Fernandez-Berrocal, Alcaide and Extremera also demonstrated that anxiety and depression negatively correlate to EI levels32. In addition, this study also found that the ability to discriminate feelings and manage own emotions are skills associated with better psychological adjustment, regardless of the effects of self-esteem and thought suppression on these test scores32. Holt and Jones describe how the inability to regulate anxiety can affect an individual’s performance on EI evaluation tests and that would lead to lower scores on these tests due to these individuals’ greater distraction from the tasks in which they are involved33.
In addition to depression and anxiety, other mental and behavioral disorders are strongly correlated to lower EI levels. Khoshakhlagh and Faramarzi reported a statistically significant association between EI, mental disorders and internet addiction. They concluded that mental disorders such as anxiety, obsessive-compulsive disorder, aggression, phobias and hypochondria are good predictors of internet addiction and are closely related to lower EI levels when they are measured in tests34. These reports support this study’s observations.
One limitation of this study is inherent to the instrument used for EI level assessment. Self-report instruments have a tendency to overestimate EI levels, as respondents may offer the response that they consider socially acceptable, rather than an honest evaluation of their situation35)-(38. The alternative to this would be the use of performance instruments, requiring the individual observation of volunteers in a real or simulated environment, which is operationally infeasible for large-scale studies38), (39. Despite the possibility of an overestimation of scores, the values observed in this study are similar to those in other studies of university students in other countries8), (35), (40)-(47. Another limitation is related to the cross-sectional design, which evaluated different groups of people in different years of the course. The ideal design to evaluate the variation in EI levels over the course would be a cohort. However, this would entail a long, expensive and operationally complex study, as participants would have to be followed for at least 6 years. Other limitations are the fact that it is a single-center study and the absence of the assessment of specific mental disorders.

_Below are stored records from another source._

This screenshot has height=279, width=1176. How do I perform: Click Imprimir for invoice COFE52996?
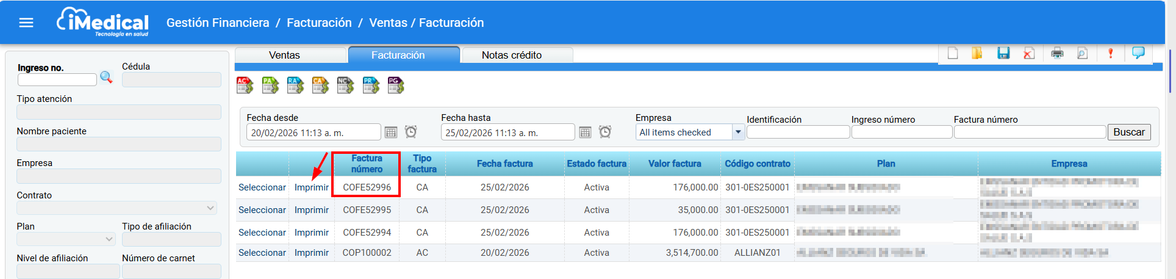pyautogui.click(x=311, y=187)
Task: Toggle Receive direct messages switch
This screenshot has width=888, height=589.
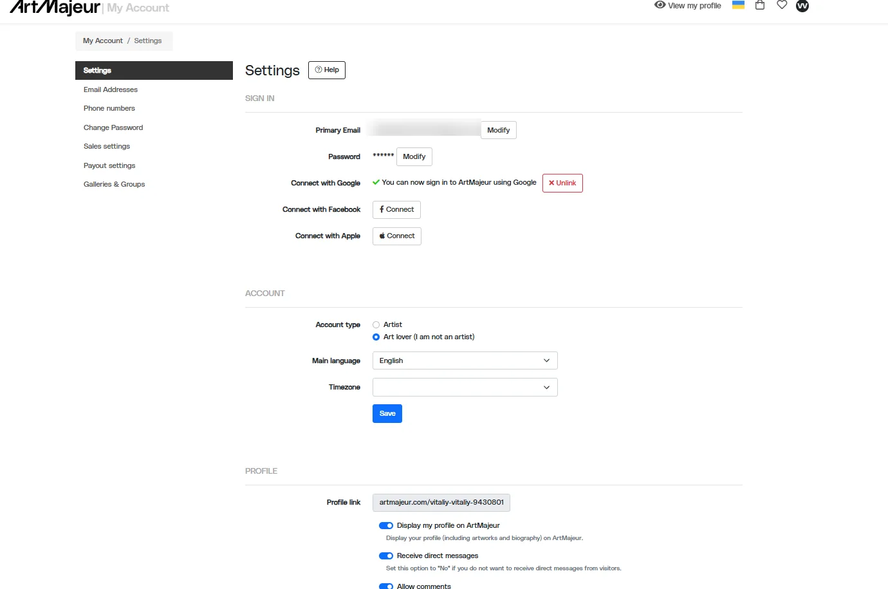Action: click(386, 556)
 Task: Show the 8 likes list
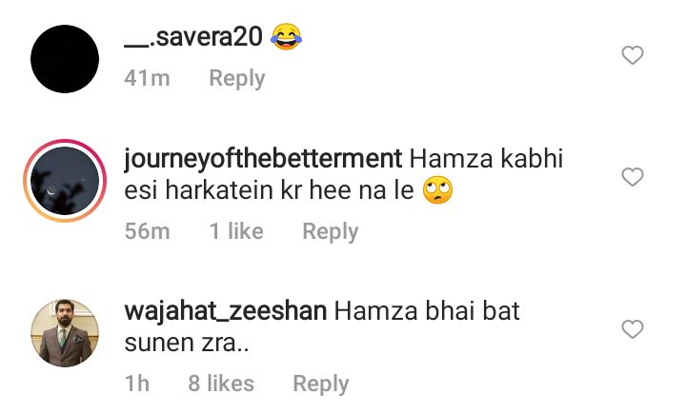pyautogui.click(x=221, y=384)
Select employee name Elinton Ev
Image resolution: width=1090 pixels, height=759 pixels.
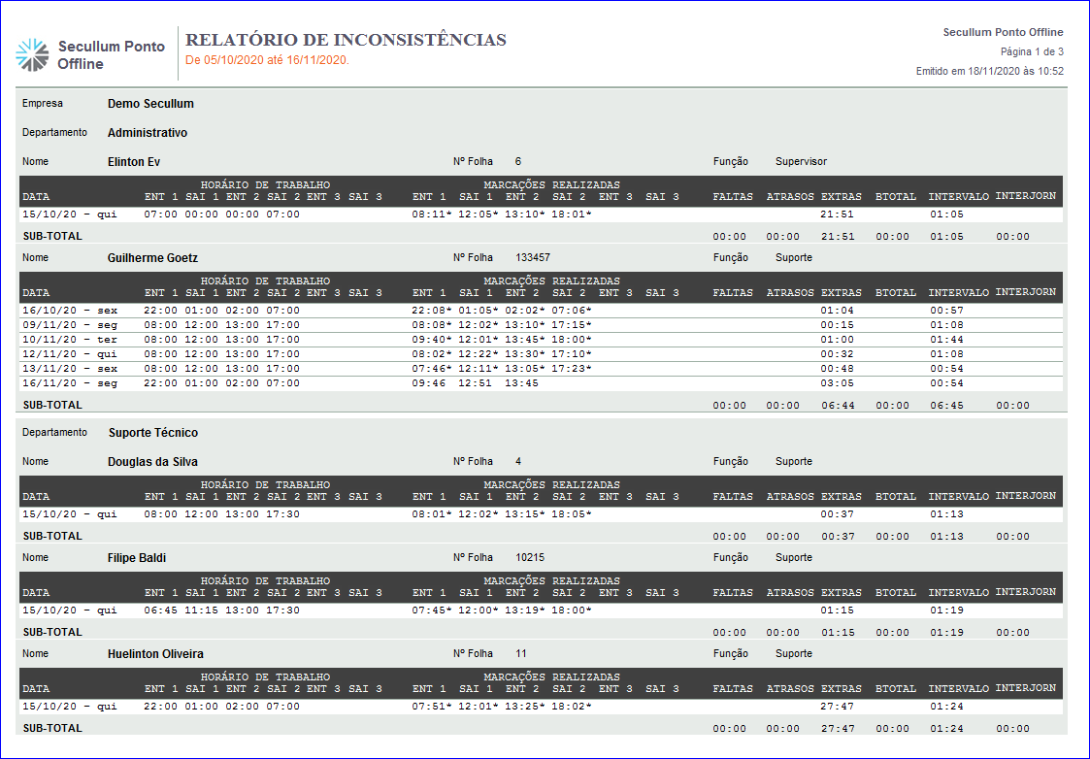pos(134,162)
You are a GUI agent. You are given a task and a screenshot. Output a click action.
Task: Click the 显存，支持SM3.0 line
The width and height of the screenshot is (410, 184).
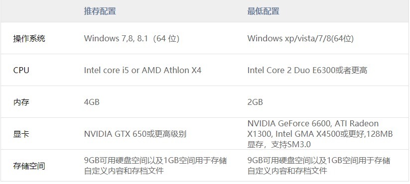pyautogui.click(x=279, y=144)
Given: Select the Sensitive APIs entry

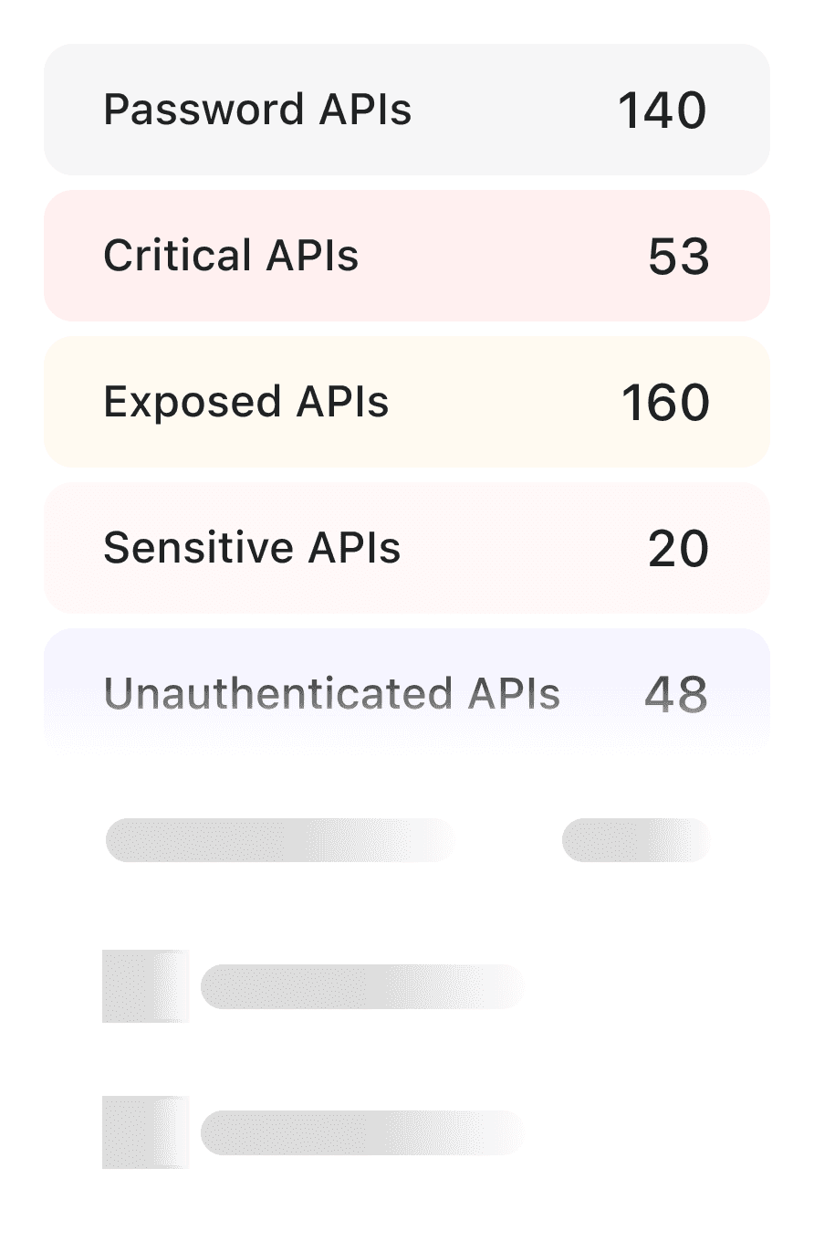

Despite these limitations, to the best of our knowledge, this is the first study to evaluate EI levels among medical students in Brazil and one of the very few in international literature that correlated mental disorders with low EI levels among medical students, which makes it unique. Moreover, it includes a suitable number of volunteers, and the observed associations showed high significance, which indicates the chance that the observations are true. This study can be used as a reference for future studies on EI in medical students and those on other courses in the health area. Some findings, such as the association between gender and age and the behavior of EI levels throughout the course need to be evaluated by further studies. Moreover, when considering EI as a skill, one must also evaluate the possibility of performing experimental studies that evaluate the effects of training of these skills on medical students.